(YOUR INSTRUCTIONS): Please reproduce the part of the passage on making software sentient between "Explicit knowledge —" and "what they're seeing.", inclusive.

Making Software Sentient
The product understands itself and speaks for itself. No docs, no tooltips, no manual content.
This is ConCRG's north star — the vision that shapes every feature decision.
The Insight
Today, there are two kinds of product knowledge:
Implicit knowledge — what the software can do, how it's structured, what each workflow requires, who can access what. This lives in the code, in the database schema, in the product team's heads. It's accurate but inaccessible.
Explicit knowledge — what someone wrote down about the software. Help articles, tooltips, onboarding tours, documentation sites. This is accessible but goes stale the moment the next release ships.
The gap between these two is where users fail. They can't access the implicit knowledge, and the explicit knowledge doesn't match what they're seeing.

(DATASET RECORDS):
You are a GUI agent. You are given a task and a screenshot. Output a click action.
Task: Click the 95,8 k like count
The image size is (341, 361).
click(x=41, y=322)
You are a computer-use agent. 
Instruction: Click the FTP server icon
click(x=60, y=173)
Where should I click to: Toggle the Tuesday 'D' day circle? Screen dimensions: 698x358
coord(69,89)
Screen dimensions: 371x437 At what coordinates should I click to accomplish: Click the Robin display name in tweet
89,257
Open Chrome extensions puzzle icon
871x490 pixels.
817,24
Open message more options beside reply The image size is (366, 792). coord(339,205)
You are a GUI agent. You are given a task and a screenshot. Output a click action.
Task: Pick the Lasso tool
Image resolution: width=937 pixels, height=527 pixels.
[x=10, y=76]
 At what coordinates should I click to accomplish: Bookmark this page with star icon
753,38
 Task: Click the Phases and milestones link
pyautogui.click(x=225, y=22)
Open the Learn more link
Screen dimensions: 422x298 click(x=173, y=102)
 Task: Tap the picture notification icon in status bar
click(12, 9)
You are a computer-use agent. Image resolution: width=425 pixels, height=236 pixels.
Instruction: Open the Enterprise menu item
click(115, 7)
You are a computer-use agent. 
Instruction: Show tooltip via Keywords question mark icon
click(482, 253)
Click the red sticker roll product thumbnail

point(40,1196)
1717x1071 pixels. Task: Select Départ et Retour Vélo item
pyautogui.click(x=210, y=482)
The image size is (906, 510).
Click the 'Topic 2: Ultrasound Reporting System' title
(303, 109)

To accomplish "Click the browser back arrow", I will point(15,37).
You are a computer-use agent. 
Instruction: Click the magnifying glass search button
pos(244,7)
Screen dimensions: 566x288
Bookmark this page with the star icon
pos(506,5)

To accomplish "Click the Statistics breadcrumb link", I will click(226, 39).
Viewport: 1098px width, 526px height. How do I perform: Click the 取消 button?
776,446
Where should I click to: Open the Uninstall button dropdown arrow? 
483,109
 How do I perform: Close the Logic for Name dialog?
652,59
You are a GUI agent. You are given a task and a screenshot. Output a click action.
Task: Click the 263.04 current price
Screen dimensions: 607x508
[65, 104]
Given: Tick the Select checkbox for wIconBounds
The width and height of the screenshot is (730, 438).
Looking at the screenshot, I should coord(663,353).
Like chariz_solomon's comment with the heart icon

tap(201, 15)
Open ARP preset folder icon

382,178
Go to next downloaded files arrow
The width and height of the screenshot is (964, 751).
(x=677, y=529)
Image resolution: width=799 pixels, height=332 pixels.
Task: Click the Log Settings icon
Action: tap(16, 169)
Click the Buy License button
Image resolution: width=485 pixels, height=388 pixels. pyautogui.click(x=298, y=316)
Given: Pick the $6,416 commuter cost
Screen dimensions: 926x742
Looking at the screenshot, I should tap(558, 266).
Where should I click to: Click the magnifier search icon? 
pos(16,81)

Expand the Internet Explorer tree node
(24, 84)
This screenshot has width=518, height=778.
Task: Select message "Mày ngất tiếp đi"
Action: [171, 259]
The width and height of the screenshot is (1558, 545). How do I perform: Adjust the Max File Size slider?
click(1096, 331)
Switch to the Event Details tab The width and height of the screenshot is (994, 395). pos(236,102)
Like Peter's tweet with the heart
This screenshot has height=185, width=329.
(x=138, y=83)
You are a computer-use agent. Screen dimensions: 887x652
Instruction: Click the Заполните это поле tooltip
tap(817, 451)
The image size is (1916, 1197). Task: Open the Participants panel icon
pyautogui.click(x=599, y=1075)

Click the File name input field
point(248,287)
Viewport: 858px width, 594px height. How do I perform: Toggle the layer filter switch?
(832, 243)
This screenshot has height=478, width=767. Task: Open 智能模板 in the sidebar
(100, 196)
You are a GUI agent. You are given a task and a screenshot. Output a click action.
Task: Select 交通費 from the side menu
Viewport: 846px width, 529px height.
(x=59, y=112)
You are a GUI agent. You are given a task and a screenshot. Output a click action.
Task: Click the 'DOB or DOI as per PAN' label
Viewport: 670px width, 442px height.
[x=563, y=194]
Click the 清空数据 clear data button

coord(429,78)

(THE REPLY):
Explicit knowledge — what someone wrote down about the software. Help articles, tooltips, onboarding tours, documentation sites. This is accessible but goes stale the moment the next release ships.
The gap between these two is where users fail. They can't access the implicit knowledge, and the explicit knowledge doesn't match what they're seeing.